● Provided material:
....

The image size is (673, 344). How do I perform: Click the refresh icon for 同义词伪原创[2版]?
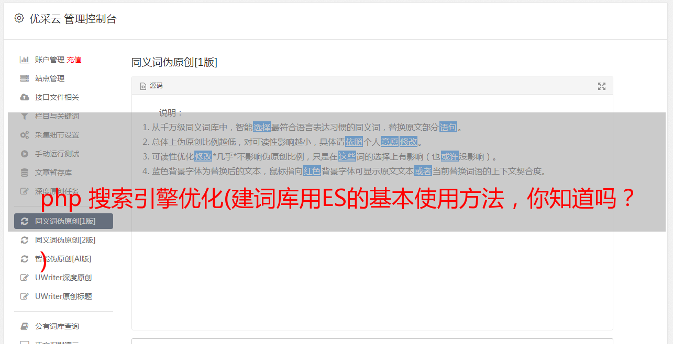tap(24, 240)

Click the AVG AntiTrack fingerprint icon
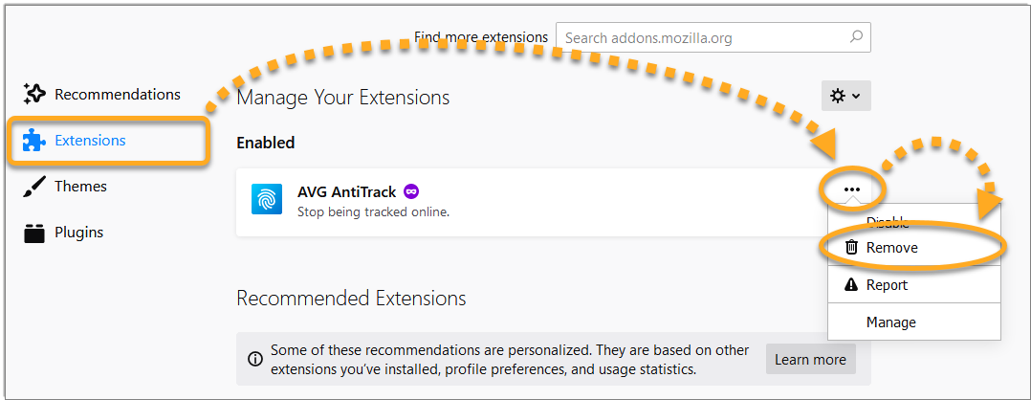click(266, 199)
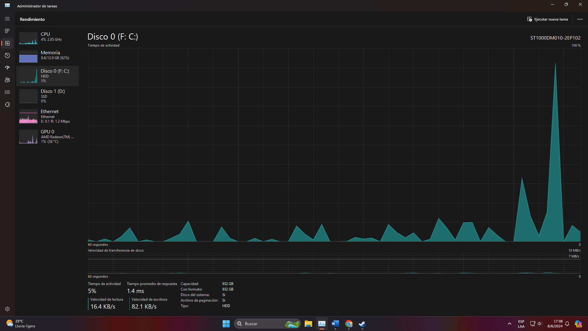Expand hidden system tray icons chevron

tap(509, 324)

....

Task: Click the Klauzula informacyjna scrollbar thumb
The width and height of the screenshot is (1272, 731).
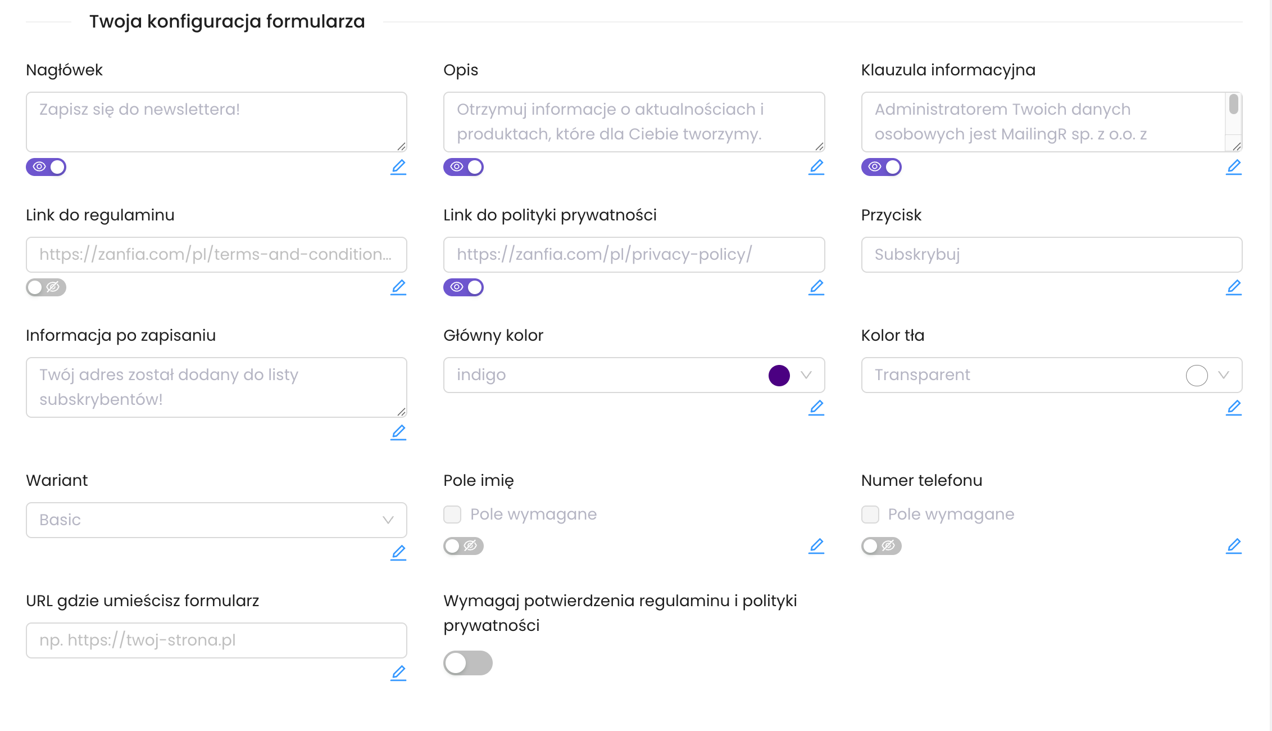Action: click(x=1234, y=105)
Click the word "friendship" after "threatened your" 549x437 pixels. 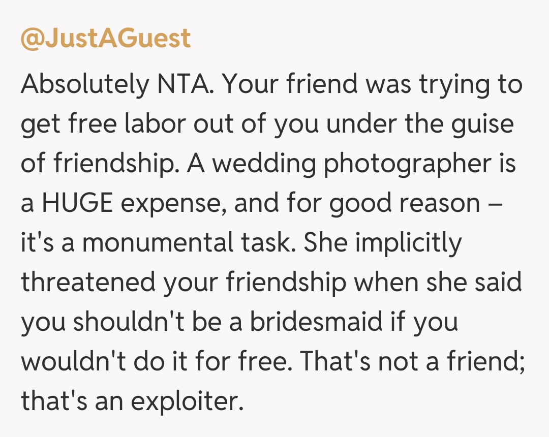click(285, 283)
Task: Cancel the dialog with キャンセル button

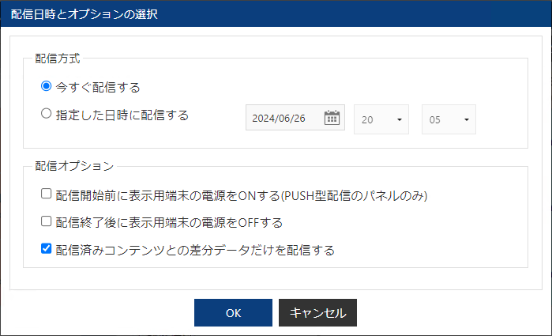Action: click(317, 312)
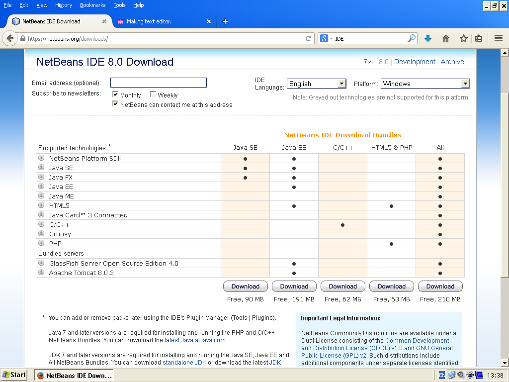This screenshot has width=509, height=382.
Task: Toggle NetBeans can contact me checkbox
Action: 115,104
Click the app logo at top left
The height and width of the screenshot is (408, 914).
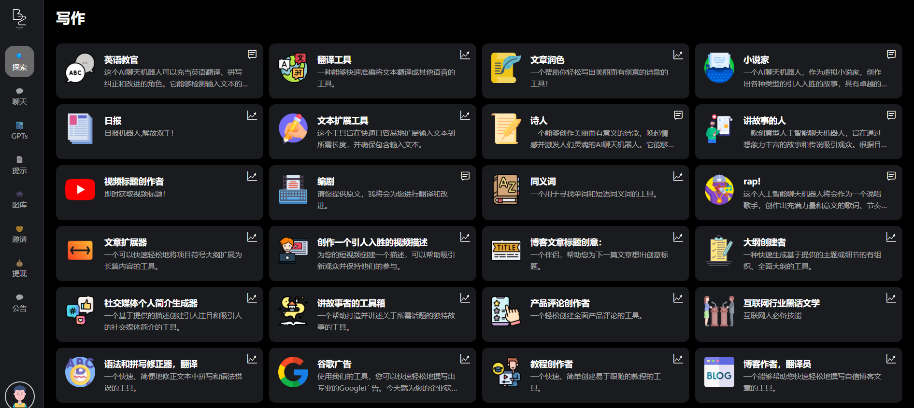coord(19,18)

....

Repeat the lines between the line holding "The image size" and the line holding "tap(509, 324)", inclusive, leaving the pictures out of your answer.

● Task output:
The image size is (673, 344). How do I perform: Click the refresh icon for 同义词伪原创[2版]?
tap(24, 240)

Click the AVG AntiTrack fingerprint icon
click(266, 199)
Expand hidden system tray icons chevron

tap(509, 324)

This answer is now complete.